I find myself in full agreement with the remarks made by my hon. and learned Friend opposite. I wish very much that the President could see his way to withdraw this Amendment, and I do so not only in the interests of the schools for which I have pleaded, but also because, without this Amendment, there are invested in the Board all the powers that could be demanded. Under the powers of the Bill, it is quite possible for the Board to refuse as a pensionable school one in which teachers are receiving very high salaries. Therefore, there does not seem to me any reason to make this marked distinction between pensions in Grant-aided schools and in non-Grant-aided schools.

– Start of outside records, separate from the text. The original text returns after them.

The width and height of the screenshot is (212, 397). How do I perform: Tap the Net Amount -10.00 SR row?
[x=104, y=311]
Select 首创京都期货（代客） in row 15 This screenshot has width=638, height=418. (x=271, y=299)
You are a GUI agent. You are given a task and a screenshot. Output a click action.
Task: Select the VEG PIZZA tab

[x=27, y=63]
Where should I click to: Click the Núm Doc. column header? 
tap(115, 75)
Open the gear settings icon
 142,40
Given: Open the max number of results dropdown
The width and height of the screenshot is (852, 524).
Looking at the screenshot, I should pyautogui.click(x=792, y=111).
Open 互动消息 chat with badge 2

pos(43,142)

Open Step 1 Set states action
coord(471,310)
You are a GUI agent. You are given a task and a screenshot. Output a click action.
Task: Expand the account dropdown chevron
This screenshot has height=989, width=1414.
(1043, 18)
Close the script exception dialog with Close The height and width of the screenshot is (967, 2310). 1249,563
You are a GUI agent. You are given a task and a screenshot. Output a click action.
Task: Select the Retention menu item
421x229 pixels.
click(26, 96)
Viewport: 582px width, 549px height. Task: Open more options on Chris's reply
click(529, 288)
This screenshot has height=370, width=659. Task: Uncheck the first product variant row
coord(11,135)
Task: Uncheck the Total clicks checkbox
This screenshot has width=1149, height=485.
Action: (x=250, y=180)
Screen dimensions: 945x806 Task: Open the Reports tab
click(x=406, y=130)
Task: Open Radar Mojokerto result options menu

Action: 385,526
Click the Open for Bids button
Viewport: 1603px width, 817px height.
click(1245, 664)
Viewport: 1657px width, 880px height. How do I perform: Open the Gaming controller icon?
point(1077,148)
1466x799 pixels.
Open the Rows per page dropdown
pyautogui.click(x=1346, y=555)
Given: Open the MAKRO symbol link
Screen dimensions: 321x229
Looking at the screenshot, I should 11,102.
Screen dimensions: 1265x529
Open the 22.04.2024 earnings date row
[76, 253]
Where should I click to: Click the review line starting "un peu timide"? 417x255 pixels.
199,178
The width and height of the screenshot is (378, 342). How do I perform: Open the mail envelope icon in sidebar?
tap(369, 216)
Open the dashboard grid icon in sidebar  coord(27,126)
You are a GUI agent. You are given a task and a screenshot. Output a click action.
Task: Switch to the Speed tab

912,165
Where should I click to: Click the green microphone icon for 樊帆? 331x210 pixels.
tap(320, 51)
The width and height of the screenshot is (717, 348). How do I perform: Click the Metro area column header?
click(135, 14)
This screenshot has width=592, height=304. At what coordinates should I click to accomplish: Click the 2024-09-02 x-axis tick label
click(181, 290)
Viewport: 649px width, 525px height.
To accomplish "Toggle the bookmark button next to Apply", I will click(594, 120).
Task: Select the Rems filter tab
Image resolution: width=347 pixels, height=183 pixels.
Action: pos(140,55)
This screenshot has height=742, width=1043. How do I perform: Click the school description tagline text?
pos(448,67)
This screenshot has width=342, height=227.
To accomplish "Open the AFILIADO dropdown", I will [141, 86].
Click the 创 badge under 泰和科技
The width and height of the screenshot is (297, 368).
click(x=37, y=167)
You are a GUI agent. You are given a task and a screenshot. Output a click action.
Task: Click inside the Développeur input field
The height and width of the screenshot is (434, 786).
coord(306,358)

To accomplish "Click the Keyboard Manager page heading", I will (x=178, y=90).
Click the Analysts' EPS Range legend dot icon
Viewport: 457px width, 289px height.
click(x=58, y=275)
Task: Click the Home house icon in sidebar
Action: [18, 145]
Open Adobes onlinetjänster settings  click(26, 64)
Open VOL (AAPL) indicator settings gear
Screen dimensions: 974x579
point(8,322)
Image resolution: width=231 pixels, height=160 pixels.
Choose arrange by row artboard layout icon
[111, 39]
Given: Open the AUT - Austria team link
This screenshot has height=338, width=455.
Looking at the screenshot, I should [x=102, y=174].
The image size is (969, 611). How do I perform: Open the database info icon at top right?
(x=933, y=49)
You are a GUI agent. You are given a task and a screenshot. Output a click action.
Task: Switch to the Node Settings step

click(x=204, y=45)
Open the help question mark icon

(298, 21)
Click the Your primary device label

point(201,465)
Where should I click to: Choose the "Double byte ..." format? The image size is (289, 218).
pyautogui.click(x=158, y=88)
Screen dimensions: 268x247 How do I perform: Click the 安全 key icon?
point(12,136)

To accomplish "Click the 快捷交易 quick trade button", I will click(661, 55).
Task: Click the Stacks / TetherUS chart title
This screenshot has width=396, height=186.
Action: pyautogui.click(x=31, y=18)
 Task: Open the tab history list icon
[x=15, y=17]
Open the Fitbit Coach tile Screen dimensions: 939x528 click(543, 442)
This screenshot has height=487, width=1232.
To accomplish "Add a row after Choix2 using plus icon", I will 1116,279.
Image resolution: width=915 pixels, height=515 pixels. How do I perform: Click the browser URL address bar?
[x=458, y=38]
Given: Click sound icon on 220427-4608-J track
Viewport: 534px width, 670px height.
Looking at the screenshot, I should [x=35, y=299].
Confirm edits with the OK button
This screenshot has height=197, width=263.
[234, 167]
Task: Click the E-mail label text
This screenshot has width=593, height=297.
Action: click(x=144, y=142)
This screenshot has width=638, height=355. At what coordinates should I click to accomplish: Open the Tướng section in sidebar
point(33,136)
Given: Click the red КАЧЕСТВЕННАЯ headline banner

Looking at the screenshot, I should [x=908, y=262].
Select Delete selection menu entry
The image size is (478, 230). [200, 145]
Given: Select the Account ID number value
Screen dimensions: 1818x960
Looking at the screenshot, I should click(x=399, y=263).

Unless, therefore, some very strong reason can be given by the President, I really think he would be doing a graceful act in withdrawing this particular Amendment. But if he finds it impossible to withdraw it, which I hope he may not, will he give us some assurance that, at any rate, so long as he remains President of the Board of Education, the highest salary of a teacher in a Grant-aided school shall be regarded as the limit of pensionable salaries in non-provided schools, so that certainly no teacher in a non-Grant-aided school shall be refused a pension on the ground that his salary is £800 a year, when the salary of a teacher in some Grant-aided school who is receiving a pension was £1,200 or £1,400 a year? Will he in some way indicate that there is equality in this respect between the pensionable salaries of teachers in the one class and in the other class of schools? I appeal to the President to do one or the other, in order to make this satisfactory.

Amendment agreed to.

Bill to be read the third time upon Wednesday next.